### [Given problem]
Arrange the items from the line containing "Given: Click the" through the end of the items as a two-column CSV headed item_text and answer. Use one row per item, put each field in quotes with its line breaks replaced by spaces, and leave the pictures out.
— BEGIN Items —
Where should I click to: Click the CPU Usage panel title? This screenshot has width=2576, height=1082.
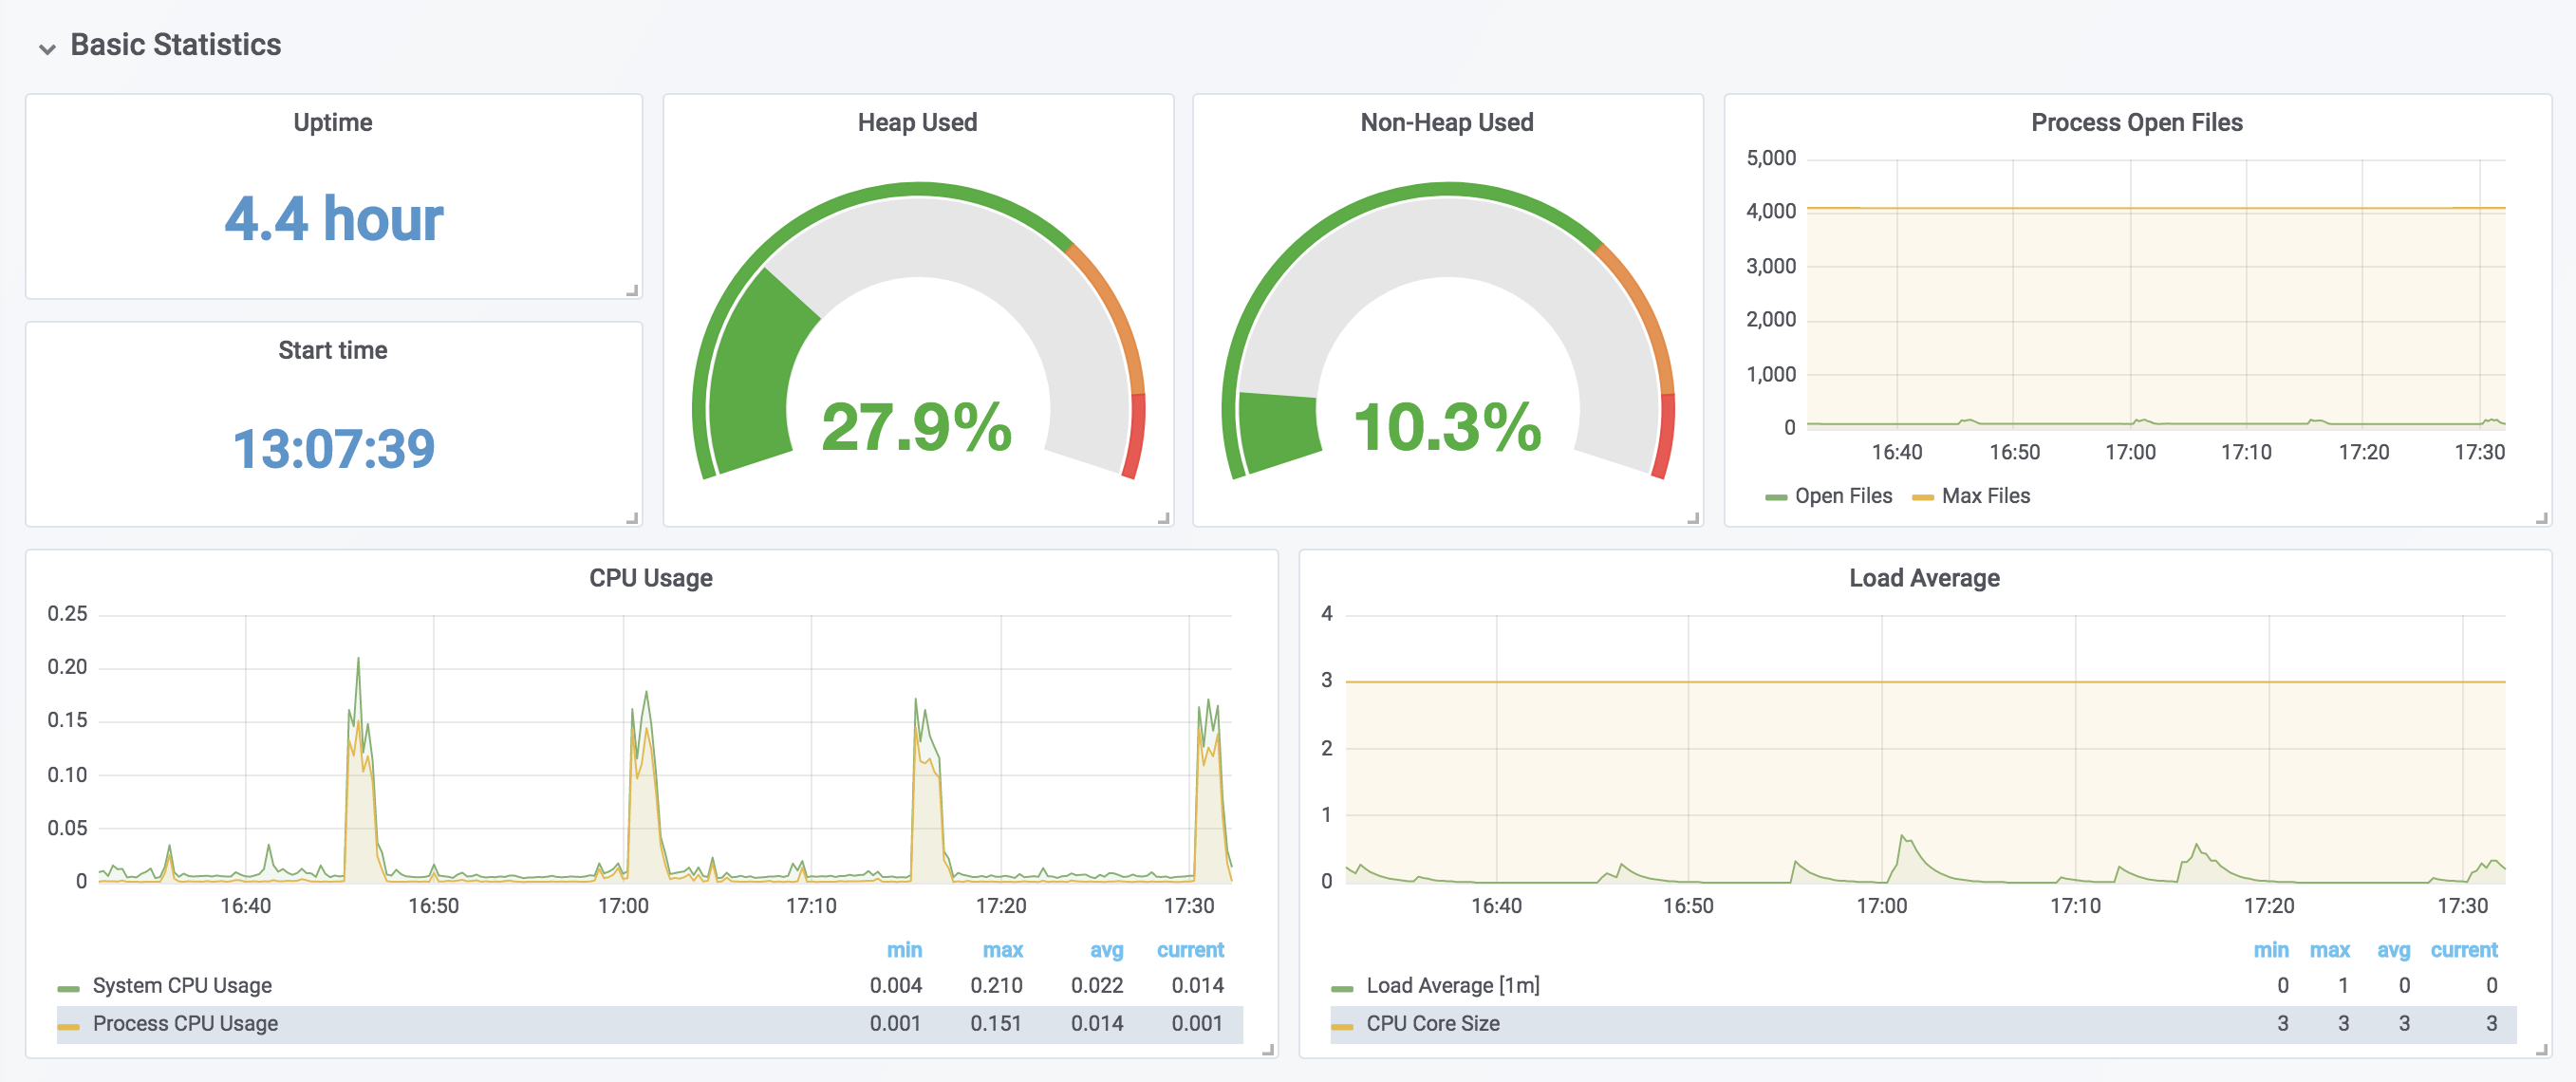650,578
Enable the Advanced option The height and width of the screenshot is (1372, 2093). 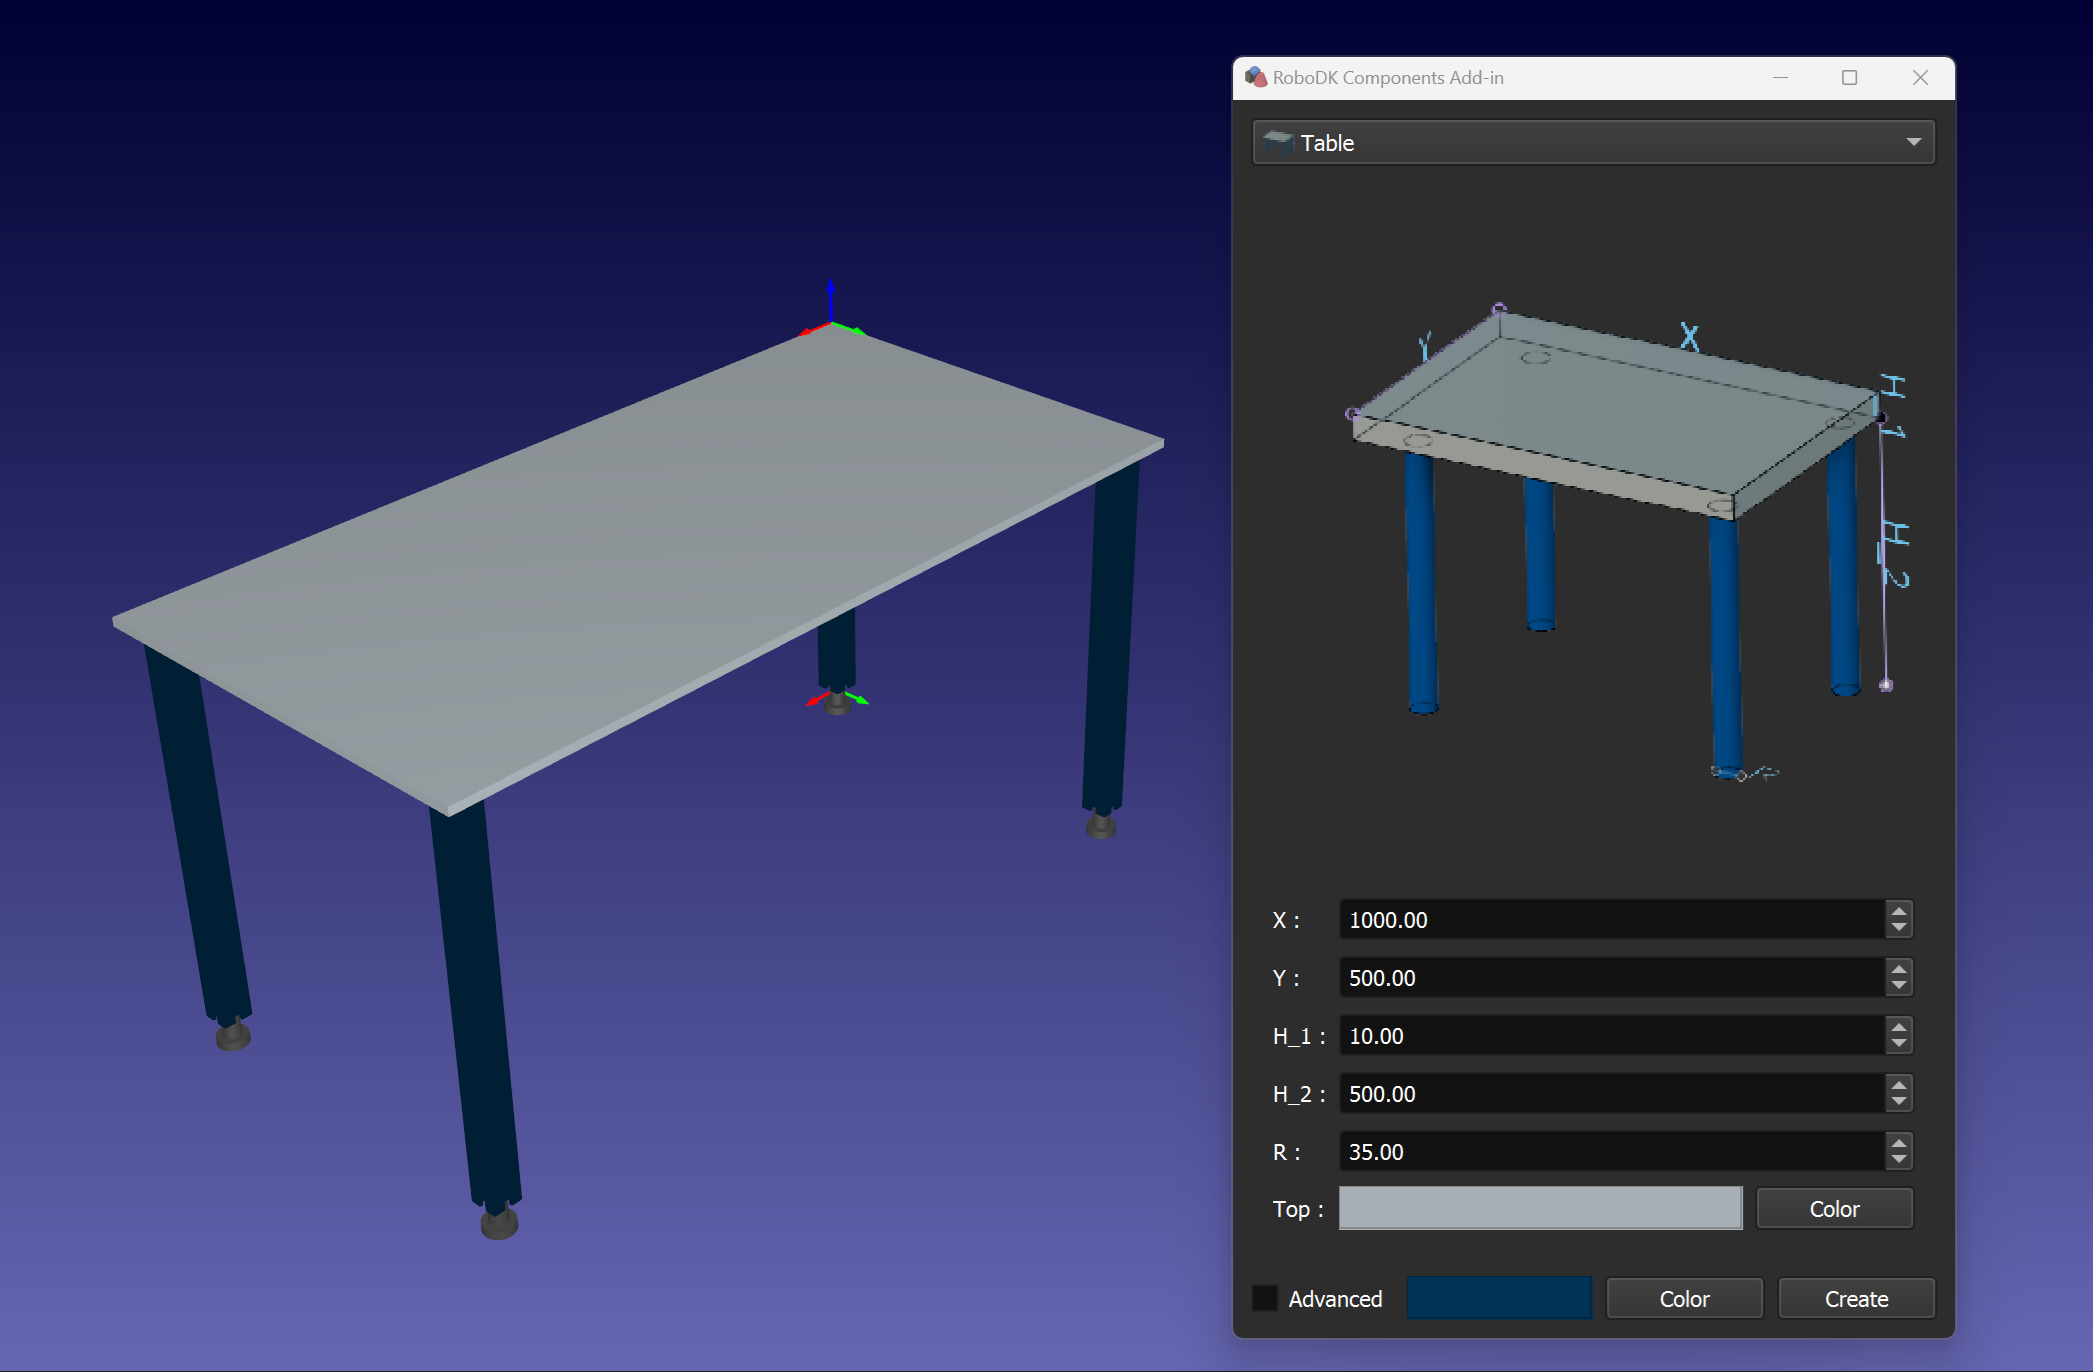pyautogui.click(x=1265, y=1297)
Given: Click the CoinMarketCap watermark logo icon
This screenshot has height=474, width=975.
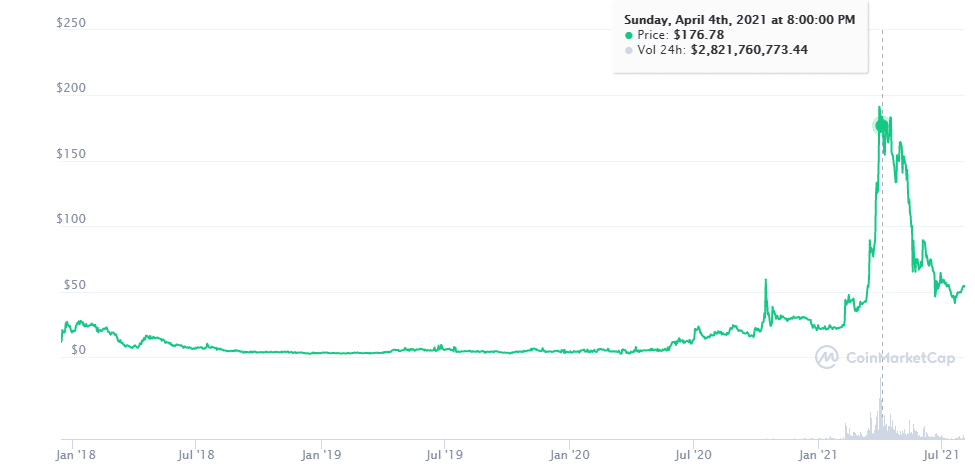Looking at the screenshot, I should coord(826,357).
— END Items —
### [Output of the exercise]
item_text,answer
"Given: Click the CoinMarketCap watermark logo icon This screenshot has height=474, width=975.","Looking at the screenshot, I should coord(826,357)."